Ce n’est pas la première fois que la Russie est responsable de cyberattaques contre d’anciennes républiques soviétiques comme la Géorgie.

« L’enquête menée par les autorités géorgiennes, additionnée aux informations collectées par nos partenaires, [nous a permis de] conclure que la cyberattaque avait été planifiée et menée par Division principale de l’état-major général des forces armées de la Russie », a déclaré le Ministère des Affaires étrangères.

Parallèlement, les États-Unis et le Royaume-Uni ont quant à eux déclaré que les services de renseignement militaire russes (GRU), aussi appelés « Unit 74 455 » et « Sandworm », étaient responsables de l’attaque.
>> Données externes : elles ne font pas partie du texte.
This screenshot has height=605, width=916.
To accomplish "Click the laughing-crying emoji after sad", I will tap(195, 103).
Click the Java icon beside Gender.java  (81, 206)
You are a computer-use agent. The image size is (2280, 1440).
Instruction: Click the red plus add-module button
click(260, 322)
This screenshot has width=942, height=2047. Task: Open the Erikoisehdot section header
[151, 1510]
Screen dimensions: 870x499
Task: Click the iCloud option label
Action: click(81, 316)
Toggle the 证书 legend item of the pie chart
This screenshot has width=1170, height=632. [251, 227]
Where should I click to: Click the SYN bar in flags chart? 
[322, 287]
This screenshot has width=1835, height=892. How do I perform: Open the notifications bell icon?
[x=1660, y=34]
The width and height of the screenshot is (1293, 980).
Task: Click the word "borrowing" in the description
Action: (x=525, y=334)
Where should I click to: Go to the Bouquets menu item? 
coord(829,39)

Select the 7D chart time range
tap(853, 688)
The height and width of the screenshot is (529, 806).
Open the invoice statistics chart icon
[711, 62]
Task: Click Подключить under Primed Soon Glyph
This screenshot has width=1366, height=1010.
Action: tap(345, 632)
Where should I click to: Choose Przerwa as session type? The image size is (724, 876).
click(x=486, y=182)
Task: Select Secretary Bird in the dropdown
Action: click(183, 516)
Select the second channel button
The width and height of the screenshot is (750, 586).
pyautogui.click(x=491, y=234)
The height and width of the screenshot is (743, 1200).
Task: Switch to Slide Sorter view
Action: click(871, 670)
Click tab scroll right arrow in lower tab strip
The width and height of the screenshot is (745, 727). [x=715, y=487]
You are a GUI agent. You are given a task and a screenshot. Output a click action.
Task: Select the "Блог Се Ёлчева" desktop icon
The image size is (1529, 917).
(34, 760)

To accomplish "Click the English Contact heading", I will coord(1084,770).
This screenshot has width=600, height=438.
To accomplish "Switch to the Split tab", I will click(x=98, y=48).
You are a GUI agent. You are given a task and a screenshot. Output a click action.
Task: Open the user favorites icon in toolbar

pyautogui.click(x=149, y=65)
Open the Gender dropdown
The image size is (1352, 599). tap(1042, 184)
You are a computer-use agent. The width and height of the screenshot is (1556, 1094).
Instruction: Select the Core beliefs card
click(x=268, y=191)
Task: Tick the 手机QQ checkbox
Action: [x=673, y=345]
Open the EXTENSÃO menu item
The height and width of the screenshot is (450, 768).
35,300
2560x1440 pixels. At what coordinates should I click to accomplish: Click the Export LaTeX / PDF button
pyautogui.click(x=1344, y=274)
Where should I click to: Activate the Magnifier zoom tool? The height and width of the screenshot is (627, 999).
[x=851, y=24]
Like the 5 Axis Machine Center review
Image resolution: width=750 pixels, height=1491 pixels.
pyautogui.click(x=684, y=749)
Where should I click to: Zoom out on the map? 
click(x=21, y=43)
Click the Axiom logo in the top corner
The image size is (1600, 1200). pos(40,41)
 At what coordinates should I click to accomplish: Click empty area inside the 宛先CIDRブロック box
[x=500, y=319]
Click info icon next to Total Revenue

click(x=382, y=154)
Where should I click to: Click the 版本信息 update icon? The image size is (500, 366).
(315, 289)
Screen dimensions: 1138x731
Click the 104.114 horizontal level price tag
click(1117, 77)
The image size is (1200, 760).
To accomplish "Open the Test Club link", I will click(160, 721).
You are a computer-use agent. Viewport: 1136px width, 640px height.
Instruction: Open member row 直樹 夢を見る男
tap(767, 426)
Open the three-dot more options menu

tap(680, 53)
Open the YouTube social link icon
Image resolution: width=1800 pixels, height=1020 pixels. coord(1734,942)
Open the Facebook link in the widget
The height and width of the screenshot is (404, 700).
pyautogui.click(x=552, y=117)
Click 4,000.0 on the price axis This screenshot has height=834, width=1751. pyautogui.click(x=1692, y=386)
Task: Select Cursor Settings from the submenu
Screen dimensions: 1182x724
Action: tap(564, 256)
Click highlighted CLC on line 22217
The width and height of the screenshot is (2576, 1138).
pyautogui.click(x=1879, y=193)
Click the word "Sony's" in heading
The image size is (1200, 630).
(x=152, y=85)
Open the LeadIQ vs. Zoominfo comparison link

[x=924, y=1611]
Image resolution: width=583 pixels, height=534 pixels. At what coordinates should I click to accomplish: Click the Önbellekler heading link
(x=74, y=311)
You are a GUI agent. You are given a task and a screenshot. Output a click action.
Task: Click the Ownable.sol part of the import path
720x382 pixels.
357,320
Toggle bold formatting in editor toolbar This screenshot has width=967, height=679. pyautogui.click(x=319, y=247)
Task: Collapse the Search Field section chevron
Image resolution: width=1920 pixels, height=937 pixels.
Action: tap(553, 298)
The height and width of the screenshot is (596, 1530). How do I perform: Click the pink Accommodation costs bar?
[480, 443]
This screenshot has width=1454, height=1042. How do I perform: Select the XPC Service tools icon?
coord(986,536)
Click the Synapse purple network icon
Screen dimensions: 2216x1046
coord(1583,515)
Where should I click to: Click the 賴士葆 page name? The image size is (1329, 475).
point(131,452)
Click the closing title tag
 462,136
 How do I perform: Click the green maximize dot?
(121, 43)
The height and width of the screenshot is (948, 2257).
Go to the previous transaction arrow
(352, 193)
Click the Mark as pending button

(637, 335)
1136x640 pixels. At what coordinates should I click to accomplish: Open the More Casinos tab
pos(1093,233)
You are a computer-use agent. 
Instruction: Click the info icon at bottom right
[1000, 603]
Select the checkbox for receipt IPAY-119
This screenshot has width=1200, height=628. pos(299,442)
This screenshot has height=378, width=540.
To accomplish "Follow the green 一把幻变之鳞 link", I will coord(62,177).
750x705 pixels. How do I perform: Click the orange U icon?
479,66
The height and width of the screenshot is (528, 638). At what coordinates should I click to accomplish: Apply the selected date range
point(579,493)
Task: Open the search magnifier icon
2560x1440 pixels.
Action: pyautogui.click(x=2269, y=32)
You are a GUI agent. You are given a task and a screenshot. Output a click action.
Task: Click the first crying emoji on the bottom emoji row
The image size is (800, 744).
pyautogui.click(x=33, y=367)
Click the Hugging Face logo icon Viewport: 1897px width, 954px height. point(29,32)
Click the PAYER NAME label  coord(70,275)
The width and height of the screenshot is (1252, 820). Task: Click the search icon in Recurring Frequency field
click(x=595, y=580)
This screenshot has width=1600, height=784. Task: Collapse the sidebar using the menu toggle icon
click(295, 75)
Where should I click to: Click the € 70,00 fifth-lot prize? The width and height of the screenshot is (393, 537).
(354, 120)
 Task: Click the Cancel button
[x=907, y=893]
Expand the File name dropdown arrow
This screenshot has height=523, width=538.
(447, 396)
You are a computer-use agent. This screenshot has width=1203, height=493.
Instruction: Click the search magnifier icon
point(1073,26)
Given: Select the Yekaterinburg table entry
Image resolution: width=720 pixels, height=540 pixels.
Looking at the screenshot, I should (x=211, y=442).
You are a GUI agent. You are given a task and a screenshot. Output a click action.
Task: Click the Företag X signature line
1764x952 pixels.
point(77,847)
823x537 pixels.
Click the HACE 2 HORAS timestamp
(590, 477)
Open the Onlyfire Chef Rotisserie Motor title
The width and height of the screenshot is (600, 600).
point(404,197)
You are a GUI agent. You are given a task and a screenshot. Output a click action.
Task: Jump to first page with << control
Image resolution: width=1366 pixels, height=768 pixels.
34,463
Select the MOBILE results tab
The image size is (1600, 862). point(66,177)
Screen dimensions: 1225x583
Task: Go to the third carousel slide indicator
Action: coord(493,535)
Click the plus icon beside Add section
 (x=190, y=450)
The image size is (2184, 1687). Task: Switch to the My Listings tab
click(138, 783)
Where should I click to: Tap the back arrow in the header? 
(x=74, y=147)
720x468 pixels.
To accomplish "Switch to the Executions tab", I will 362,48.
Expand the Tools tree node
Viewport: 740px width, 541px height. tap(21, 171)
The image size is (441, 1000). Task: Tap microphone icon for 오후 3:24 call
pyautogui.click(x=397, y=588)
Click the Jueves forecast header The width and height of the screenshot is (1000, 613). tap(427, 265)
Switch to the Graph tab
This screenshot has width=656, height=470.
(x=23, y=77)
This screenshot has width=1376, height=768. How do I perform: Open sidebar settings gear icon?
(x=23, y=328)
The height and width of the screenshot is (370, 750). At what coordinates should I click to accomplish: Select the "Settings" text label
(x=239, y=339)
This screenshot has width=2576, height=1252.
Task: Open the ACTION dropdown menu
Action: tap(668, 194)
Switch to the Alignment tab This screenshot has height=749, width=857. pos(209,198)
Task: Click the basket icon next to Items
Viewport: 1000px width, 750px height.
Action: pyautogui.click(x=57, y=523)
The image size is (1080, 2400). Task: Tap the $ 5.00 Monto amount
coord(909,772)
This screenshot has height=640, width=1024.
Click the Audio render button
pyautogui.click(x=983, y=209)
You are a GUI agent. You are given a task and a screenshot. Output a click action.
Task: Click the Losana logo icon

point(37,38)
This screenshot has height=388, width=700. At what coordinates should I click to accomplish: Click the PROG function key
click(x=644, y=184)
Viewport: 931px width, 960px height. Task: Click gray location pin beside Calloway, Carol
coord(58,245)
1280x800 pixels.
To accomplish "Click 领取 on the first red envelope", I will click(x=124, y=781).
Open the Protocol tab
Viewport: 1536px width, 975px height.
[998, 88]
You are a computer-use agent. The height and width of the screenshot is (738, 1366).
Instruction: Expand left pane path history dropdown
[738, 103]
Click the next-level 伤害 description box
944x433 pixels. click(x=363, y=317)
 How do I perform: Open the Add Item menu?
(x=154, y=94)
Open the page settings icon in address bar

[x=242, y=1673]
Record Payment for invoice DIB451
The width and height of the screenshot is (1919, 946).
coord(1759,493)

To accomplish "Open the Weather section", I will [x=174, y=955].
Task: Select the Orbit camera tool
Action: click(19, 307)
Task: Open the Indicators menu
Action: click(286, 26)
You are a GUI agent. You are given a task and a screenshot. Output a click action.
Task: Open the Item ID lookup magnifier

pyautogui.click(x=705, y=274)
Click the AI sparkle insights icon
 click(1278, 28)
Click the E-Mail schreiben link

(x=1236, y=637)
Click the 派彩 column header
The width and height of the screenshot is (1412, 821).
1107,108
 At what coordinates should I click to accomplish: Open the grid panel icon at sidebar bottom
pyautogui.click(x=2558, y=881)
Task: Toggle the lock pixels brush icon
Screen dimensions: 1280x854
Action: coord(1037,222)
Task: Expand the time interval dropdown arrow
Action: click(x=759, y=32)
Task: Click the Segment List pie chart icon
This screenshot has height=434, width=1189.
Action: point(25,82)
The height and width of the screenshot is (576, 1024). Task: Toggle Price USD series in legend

Le nom « Sandworm » avait été utilisé par le passé par une société de cyberintelligence américaine lors d’attaques contre l’Ukraine, mais aussi lors de la campagne présidentielle d’Emmanuel Macron. Des emails de phishing avaient alors été envoyés et des logiciels malveillants avaient été installés sur le site de la campagne électorale.

« Les États-Unis appellent la Russie à cesser d’agir de la sorte, en Géorgie et partout ailleurs », a déclaré Mike Pompeo, le secrétaire d’État américain. Il a ajouté que Washington aiderait la Géorgie à renforcer son système de défense contre de telles attaques.

Le ministre britannique des Affaires étrangères, Dominic Raab, a affirmé que « la campagne de cyberattaques dangereuses et effrontées contre la Géorgie, un État souverain et indépendant, était totalement inacceptable ».

Le secrétaire général de l’OTAN, Jens Stoltenberg, a indiqué « condamne [r] de telles activités malveillantes ».

À l’heure de la publication de cet article, le Service européen pour l’action extérieure (SEAE) n’a pas encore réagi.

La Russie nie toute implication dans la cyberattaque. « La Russie n’a pas cherché et ne cherche pas à interférer dans les affaires internes de Géorgie de quelque façon que ce soit », a déclaré Andrei Rudenko, le vice-ministre russe des Affaires étrangères, aux agences de presse du pays.